◆ **提示文**:
玄関前
記者「どうも ありがとうございました。」
孝枝「こちらこそ。」
糸子「気付けて。 おおきに。」
オハラ洋装店
糸子「分かったか? 奈津の住所。」
浩二「あ それが…。 すいません!『教えられへん』言われてしまいまして。」
糸子「はあ? 何?!」
浩二「はあ…。『個人情報やさかい あかん』言うて。」
糸子「んも~! 何でや?!」
浩二「すんません。」
糸子「あんた また ちっこい声で ボソボソ聞いたんやろ?!」
篠山「いや そら 声ちっさいんは 関係ないですよ。 今 個人情報ちゅうんは そない簡単に 他人に 教えられへんもんなんです。 なんぼ ドス 利かせたかて 一緒です。 ねえ。」
糸子「う~ん! うんう~ん うん!」

◆ **入力データ**:

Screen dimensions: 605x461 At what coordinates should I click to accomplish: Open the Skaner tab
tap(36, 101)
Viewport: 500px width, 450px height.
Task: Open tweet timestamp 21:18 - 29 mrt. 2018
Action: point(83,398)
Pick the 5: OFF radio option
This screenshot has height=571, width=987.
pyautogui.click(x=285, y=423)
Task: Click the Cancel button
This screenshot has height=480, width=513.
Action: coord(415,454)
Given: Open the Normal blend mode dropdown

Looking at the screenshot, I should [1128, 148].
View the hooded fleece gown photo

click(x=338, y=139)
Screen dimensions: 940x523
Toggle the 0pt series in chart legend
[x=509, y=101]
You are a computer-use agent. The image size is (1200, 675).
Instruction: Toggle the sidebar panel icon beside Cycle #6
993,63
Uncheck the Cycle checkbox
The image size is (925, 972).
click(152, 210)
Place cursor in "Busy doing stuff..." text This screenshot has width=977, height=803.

◆ **課題の内容**:
提示文のうち「糸子「気付けて。 おおきに。」」から始まり「糸子「う~ん! うんう~ん うん!」」までの部分を、「個人情報」を「連絡先」に差し替えて書き直してください。

◆ **解答**:
糸子「気付けて。 おおきに。」
オハラ洋装店
糸子「分かったか? 奈津の住所。」
浩二「あ それが…。 すいません!『教えられへん』言われてしまいまして。」
糸子「はあ? 何?!」
浩二「はあ…。『連絡先やさかい あかん』言うて。」
糸子「んも~! 何でや?!」
浩二「すんません。」
糸子「あんた また ちっこい声で ボソボソ聞いたんやろ?!」
篠山「いや そら 声ちっさいんは 関係ないですよ。 今 連絡先ちゅうんは そない簡単に 他人に 教えられへんもんなんです。 なんぼ ドス 利かせたかて 一緒です。 ねえ。」
糸子「う~ん! うんう~ん うん!」